* _Exercise_
Wherever a line holds the word "click", copy that line from the data.

* _Material for this task_
◆ ◆ ◆ ◆ ◆

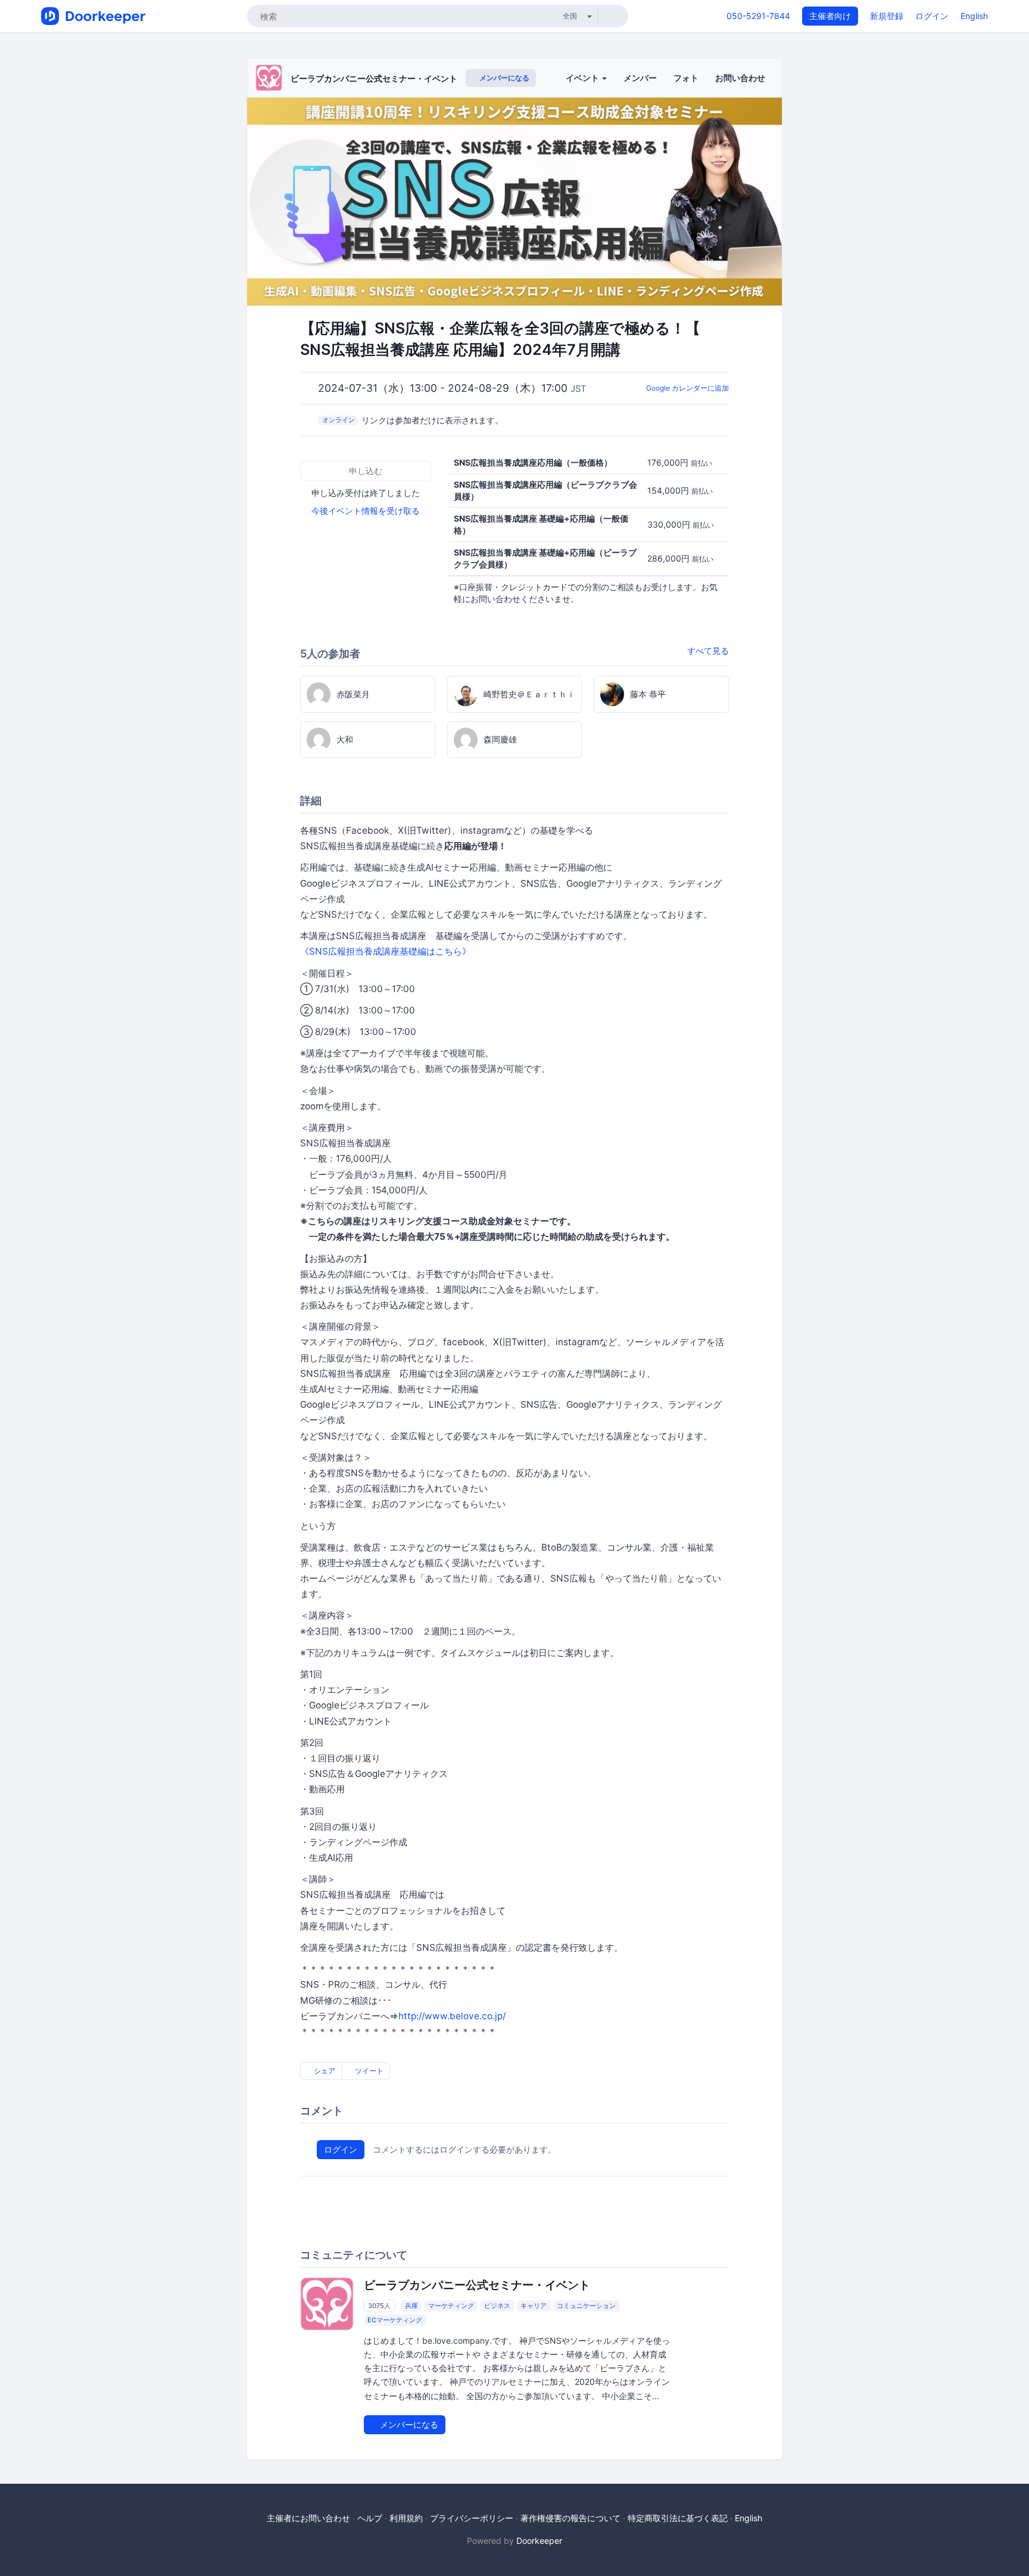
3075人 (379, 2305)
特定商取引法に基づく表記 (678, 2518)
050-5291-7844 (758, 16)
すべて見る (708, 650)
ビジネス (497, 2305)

◆ ◆ ◆ ◆ ◆

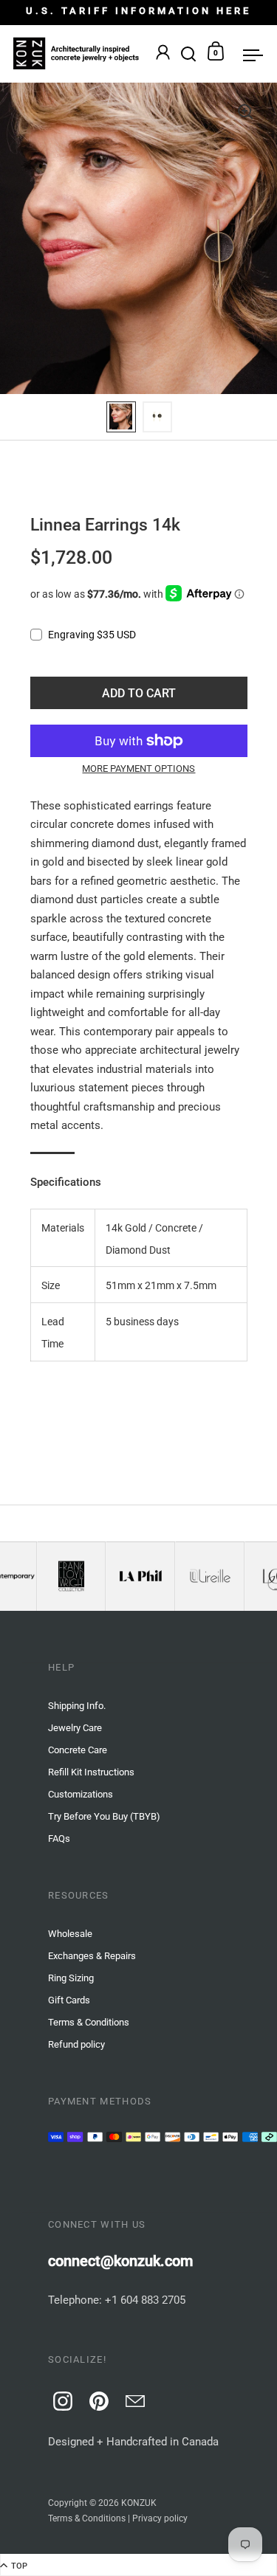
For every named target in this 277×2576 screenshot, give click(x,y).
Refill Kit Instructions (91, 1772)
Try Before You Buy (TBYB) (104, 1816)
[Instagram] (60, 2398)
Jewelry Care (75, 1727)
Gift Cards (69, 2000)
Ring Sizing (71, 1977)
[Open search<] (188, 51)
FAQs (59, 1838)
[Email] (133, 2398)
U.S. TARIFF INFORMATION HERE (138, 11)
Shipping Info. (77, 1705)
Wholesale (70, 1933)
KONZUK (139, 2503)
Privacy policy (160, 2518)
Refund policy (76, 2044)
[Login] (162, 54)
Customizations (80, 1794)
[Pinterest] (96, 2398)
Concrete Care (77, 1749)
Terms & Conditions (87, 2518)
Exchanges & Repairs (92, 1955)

◆ ◆ ◆ ◆ ◆

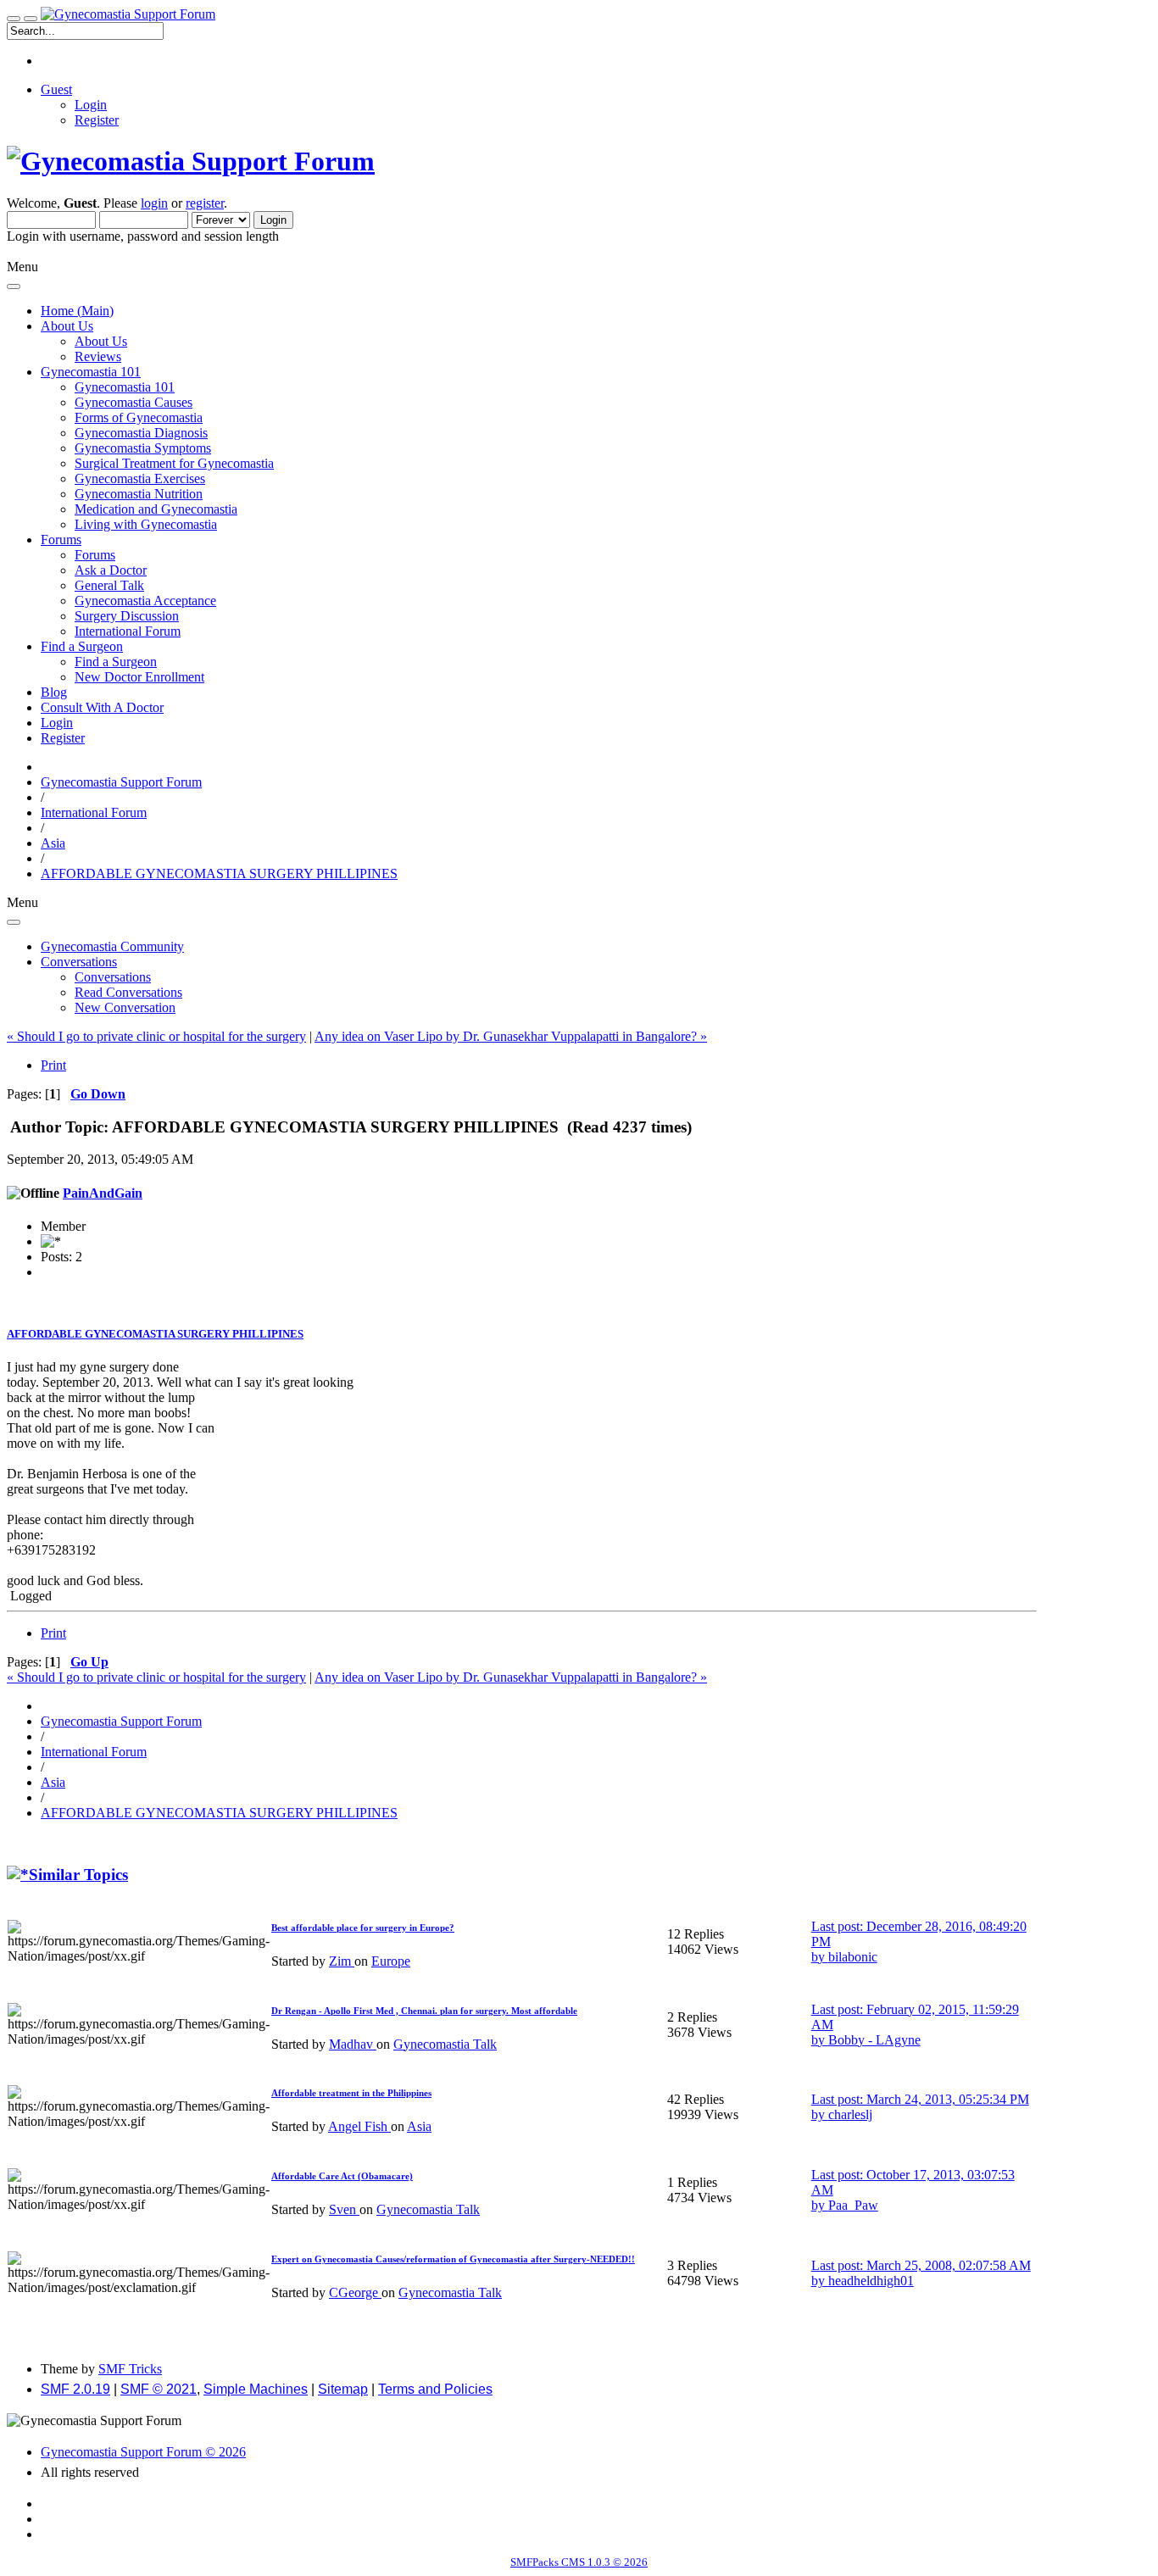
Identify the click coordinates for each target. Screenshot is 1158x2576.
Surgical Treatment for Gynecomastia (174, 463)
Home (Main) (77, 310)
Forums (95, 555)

◆ ◆ ◆ ◆ ◆

* _Completed task_
For every named target in this 277×2576 screenshot, give click(x,y).
Identify the click coordinates for each target. Screenshot is 1158x2576.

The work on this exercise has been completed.